A holmium laser may be used for abscess unroofing or prostatic resection in selected cases where anticoagulation cannot be stopped or untreated coagulopathy exists.

Fluoroquinolones or trimethoprim-sulfamethoxazole are the commonly recommended oral antibiotics, as appropriate by culture results, after completing initial broad-spectrum antimicrobial coverage. Antibiotic therapy usually takes at least 4 weeks, although there is evidence that 2 weeks may be sufficient in some cases.

Serial follow-up imaging and urine cultures are recommended to ensure complete resolution of the abscess.

Team Health Care Improves Outcomes

Prostate abscesses often go undiagnosed because symptoms can overlap with other urinary tract diseases. Because of the need for subspecialty evaluation and management, primary care providers and internists must participate along with surgical and urologic services to improve outcomes.

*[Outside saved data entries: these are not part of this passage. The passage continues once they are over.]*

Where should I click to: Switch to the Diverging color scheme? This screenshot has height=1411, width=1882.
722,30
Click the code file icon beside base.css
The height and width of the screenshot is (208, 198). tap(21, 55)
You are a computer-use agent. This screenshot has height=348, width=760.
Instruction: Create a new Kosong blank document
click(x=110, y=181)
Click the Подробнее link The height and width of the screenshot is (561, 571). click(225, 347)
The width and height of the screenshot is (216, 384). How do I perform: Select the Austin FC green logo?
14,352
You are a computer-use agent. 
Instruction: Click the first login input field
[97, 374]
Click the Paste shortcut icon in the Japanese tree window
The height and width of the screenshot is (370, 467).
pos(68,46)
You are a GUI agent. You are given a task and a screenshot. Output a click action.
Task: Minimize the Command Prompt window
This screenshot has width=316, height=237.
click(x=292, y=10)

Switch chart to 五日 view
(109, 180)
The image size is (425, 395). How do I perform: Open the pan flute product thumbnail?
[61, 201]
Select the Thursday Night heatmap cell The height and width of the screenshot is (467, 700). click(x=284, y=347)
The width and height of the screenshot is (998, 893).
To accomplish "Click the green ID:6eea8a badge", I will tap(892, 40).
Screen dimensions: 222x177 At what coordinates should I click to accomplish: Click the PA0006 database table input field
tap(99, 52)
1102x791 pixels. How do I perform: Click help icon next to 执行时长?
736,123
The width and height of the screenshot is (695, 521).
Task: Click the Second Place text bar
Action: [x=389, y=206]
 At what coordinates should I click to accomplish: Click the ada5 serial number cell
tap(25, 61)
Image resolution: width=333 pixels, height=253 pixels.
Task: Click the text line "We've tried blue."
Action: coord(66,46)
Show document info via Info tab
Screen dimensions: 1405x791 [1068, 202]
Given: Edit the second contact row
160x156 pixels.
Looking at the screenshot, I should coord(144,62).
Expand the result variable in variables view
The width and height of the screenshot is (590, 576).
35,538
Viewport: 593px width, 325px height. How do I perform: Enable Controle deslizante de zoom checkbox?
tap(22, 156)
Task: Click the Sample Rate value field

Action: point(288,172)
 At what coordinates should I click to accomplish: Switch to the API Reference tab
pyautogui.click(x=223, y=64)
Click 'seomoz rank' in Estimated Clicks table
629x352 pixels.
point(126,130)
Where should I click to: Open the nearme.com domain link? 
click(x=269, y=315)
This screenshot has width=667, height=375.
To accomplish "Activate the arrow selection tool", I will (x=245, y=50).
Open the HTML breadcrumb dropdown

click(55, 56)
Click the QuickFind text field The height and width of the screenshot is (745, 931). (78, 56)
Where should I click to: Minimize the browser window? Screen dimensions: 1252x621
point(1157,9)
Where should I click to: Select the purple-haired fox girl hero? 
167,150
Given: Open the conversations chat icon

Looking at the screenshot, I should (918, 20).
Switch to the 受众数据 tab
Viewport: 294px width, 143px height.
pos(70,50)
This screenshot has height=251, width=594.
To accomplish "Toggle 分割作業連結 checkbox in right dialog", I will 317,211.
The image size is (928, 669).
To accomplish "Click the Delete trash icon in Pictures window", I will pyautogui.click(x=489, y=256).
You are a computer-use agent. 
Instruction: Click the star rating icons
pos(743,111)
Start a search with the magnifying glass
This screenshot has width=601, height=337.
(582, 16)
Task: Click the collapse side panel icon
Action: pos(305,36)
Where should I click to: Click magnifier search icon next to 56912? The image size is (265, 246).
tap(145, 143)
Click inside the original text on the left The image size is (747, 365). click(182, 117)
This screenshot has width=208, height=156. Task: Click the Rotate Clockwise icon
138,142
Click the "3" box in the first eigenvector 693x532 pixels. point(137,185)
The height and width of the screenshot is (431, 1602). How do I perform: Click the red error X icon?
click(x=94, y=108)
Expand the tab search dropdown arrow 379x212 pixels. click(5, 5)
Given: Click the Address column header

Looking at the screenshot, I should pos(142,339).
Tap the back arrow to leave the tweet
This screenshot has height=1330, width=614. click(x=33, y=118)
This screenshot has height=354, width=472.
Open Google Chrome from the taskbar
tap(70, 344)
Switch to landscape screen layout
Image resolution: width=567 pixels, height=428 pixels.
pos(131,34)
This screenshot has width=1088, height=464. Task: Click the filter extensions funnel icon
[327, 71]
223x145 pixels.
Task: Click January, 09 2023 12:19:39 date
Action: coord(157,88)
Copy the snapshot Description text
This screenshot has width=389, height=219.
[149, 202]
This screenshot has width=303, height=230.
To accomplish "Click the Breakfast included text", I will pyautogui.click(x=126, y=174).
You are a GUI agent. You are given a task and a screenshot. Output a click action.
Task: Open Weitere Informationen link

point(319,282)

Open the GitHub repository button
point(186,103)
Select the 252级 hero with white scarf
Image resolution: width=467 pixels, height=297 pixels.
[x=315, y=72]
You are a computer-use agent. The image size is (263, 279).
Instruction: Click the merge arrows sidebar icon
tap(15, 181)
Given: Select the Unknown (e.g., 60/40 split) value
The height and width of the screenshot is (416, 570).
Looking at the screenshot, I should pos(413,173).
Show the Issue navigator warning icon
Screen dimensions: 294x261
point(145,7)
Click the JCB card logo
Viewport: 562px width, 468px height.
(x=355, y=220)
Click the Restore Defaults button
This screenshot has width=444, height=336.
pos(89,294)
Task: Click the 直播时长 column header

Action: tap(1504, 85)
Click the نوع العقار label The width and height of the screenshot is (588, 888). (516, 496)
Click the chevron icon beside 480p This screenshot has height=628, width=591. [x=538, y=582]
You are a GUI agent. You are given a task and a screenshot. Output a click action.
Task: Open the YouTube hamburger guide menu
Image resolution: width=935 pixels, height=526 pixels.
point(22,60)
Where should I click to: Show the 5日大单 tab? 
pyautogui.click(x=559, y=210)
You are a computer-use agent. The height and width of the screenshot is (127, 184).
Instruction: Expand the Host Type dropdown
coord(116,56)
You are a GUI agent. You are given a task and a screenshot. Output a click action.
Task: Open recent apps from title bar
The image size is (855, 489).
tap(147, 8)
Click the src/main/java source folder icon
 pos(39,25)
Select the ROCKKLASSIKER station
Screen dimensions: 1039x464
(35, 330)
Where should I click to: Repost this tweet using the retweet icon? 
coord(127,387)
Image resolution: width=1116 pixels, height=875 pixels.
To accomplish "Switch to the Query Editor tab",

Interdisciplinary team communication and care coordination among endocrinologists for diabetes management, infectious diseases, and ancillary services such as nutrition and wound care team play an important role in improving prognosis and reducing complications.

The treating physician may also request the assistance of an infectious disease specialist or board-certified pharmacist, who can assist in agent selection, provide the latest antibiogram data, verify dosing, and perform medication reconciliation.

The pharmacist or infectious disease specialist should educate the patient about compliance with antibiotic treatment. Furthermore, it is vital that primary care physicians adequately control blood glucose, advise the patient on safe sexual practices, and when it is necessary to request additional treatment. These educational processes can benefit from nursing staff who will not only provide training and answer questions, but also be able to follow up, evaluate the effectiveness of the treatment, and inform the doctor of any concerns.

Open communication among the team is vital to minimize morbidity and mortality. Patients with prostate abscesses should be closely monitored, as if appropriate and timely treatment is delayed they may experience a high mortality rate. All of this creates the need for interdisciplinary teamwork to achieve optimal results.